Task item. Print the entries exactly; no image belongs in the copy.

Dataset entries.
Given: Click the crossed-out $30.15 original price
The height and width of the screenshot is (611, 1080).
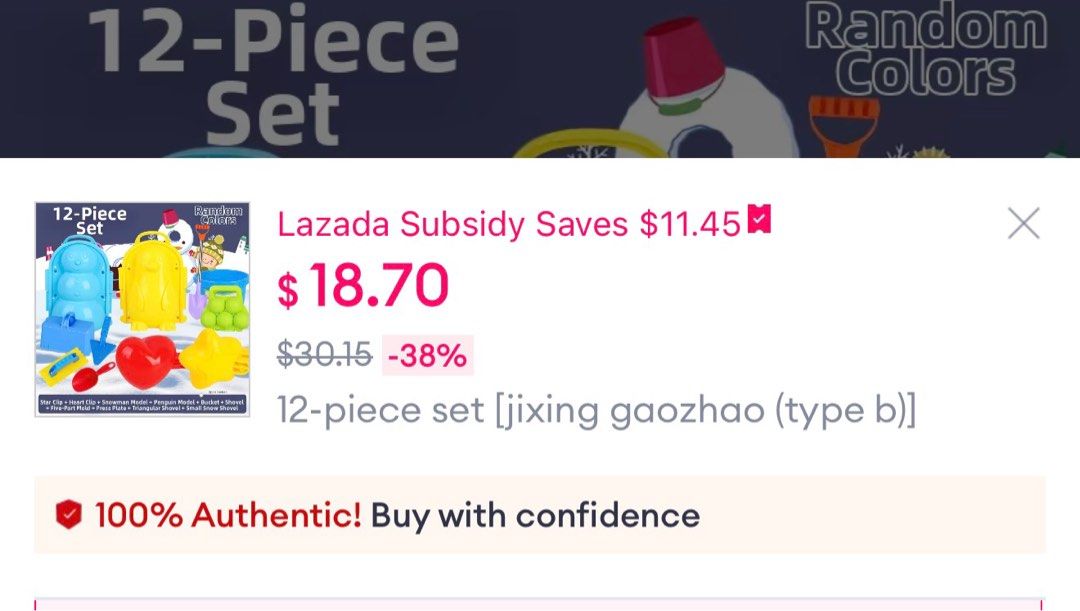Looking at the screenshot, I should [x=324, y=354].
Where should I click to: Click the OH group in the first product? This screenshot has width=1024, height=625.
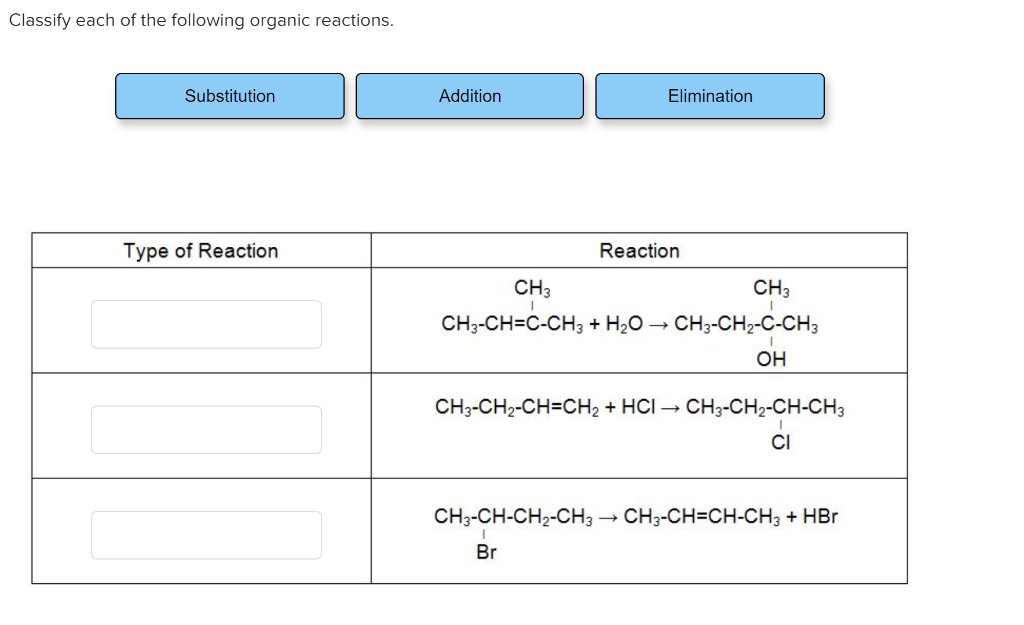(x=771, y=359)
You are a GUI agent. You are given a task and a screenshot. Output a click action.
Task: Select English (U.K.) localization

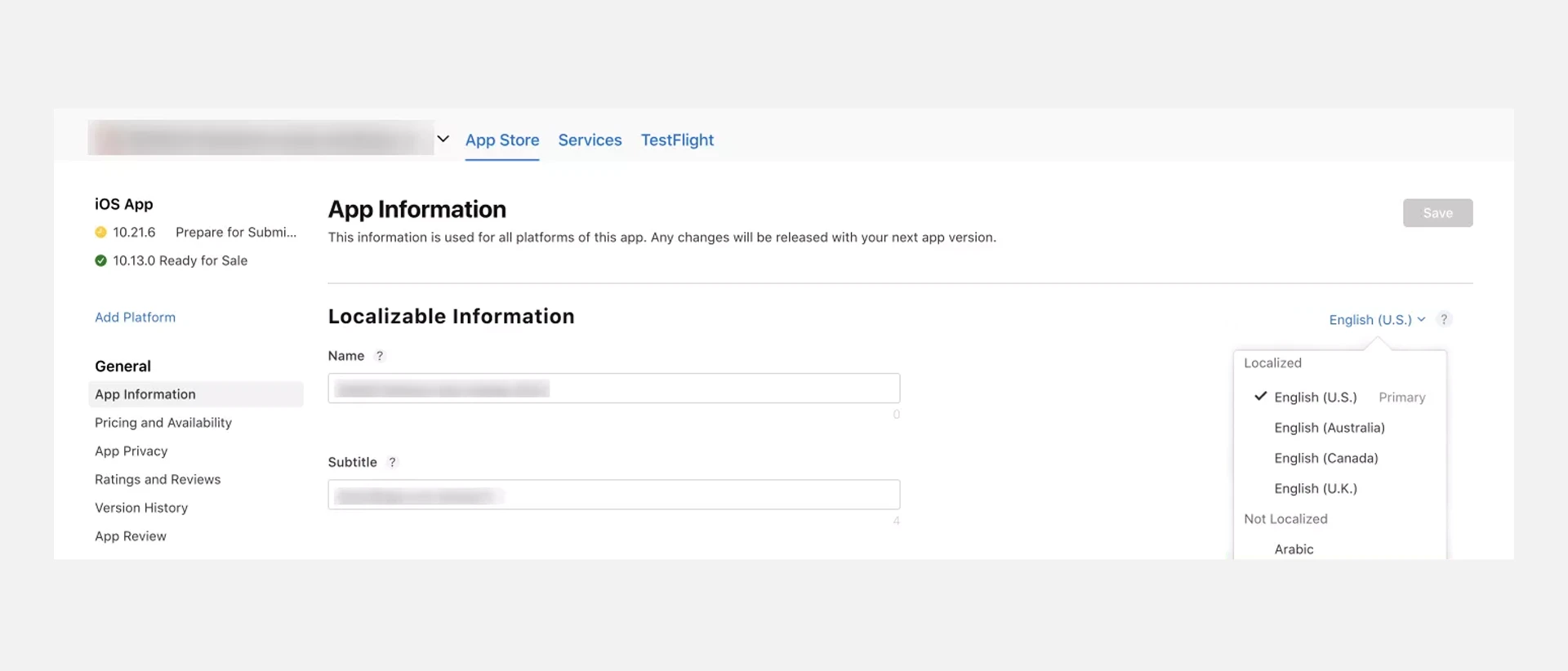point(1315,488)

Output of the exercise.
Given: Click the crossed-out $30.15 original price
The height and width of the screenshot is (611, 1080).
Looking at the screenshot, I should [x=324, y=354].
Where should I click to: Click the OH group in the first product? This screenshot has width=1024, height=625.
(x=771, y=359)
You are a GUI agent. You are given a task and a screenshot. Output a click action.
Task: Select English (U.K.) localization

point(1315,488)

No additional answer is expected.